Followers of St Stephen were called to service and sacrifice
By Marcia Baker
In the Archives we have a list of 139 people of various ages, from all walks of life, from all over New Zealand and round the world. These people all have one thing in common: they belonged to the Order of St Stephen during the years 1950 until 1993.
On April 1st, 1939 Rev CT Symons, on loan from the South Australian Conference, took up the new position of Senior Youth Director in the Methodist Church of New Zealand. The Bible Class Movement, not without some controversy, had been incorporated in a larger organisation which eventually became the Christian Youth Movement (Methodist) CYM(M).
It was launched on Youth Sunday in June, 1943 with the hope that other denominations would join this vision. This movement was to include all young people from the Cradle Roll to Senior Bible Class. There was also something new – the Order of St Stephen – whereby young people were challenged to give one year as volunteer workers in some area of Christian service.
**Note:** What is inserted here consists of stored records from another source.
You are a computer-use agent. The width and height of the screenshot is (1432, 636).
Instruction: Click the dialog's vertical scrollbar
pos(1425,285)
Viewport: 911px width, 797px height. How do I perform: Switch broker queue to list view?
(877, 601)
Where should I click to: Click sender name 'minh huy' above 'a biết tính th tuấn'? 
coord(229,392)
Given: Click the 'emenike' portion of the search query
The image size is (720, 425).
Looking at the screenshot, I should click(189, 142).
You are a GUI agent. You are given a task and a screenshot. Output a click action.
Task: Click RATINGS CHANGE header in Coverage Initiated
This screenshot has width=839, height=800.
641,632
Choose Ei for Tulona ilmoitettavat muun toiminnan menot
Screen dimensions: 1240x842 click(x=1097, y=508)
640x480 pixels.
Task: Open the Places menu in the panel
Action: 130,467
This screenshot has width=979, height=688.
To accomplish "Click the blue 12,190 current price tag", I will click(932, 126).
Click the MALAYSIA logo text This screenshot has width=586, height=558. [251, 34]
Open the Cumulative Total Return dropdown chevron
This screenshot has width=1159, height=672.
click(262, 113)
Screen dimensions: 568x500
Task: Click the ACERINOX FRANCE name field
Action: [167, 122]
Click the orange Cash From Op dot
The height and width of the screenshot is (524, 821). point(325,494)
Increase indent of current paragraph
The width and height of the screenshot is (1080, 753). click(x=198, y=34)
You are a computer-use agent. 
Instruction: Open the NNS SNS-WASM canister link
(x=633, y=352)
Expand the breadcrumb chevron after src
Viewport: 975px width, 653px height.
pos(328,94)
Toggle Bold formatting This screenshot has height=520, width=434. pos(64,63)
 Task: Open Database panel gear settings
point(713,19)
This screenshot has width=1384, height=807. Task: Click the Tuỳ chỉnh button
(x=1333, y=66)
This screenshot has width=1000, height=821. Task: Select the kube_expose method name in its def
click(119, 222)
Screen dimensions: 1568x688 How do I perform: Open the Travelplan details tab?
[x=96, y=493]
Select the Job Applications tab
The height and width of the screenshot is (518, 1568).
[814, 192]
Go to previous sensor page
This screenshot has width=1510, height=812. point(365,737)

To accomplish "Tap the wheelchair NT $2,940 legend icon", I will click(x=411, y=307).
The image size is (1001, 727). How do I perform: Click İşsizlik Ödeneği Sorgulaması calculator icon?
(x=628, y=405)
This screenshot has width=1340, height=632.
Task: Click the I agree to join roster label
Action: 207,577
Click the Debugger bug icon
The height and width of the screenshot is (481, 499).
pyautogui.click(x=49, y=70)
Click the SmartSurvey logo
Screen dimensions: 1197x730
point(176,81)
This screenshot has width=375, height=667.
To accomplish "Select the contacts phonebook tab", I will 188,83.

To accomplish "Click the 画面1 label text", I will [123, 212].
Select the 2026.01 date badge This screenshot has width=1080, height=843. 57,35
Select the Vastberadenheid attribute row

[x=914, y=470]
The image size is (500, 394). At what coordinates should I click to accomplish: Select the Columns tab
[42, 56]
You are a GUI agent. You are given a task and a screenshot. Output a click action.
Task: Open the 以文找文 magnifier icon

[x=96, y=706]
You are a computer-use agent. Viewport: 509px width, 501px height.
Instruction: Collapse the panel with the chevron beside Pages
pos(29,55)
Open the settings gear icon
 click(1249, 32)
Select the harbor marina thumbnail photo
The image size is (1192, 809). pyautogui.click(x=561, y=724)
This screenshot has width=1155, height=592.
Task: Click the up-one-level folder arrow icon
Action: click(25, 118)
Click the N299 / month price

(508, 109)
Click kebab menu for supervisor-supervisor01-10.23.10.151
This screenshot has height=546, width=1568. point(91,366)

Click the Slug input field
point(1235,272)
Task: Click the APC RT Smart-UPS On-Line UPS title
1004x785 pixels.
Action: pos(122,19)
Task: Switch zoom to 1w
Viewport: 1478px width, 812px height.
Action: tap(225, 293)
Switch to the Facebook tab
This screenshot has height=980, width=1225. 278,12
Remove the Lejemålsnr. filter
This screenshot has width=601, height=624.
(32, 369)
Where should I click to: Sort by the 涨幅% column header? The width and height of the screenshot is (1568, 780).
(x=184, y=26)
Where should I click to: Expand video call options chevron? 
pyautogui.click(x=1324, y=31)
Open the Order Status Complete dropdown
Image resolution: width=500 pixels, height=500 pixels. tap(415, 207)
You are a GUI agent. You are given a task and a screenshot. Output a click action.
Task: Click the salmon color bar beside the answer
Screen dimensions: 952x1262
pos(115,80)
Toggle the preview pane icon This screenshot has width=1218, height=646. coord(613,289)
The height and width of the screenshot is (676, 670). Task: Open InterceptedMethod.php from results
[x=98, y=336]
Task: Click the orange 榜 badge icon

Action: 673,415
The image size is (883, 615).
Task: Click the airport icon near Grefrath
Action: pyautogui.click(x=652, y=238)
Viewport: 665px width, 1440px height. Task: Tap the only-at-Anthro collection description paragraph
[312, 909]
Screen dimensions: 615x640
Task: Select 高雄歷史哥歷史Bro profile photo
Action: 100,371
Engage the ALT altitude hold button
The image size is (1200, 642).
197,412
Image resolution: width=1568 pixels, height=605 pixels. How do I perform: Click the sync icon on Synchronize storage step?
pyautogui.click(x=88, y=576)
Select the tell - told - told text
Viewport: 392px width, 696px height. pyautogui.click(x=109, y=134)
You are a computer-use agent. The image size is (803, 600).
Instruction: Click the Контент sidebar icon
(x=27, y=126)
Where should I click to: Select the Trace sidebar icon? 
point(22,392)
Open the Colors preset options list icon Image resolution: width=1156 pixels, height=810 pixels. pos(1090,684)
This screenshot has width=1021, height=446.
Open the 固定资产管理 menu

It took a long time for this to take effect. The first person to respond was Thea Jones (Noble) who was received as a member of the order at the end of 1951 after a year as a youth worker in Northland. Thea had spent most of her life in a city, so country life alone must have been a challenge. With the guidance of ministers and deaconesses she spent her time working mainly amongst young people of Sunday school and Bible class ages. Travelling by dinghy, speaking to Bible class groups, helping with recreational programmes, arranging leadership training schools and conducting services were all part of her day to day activities.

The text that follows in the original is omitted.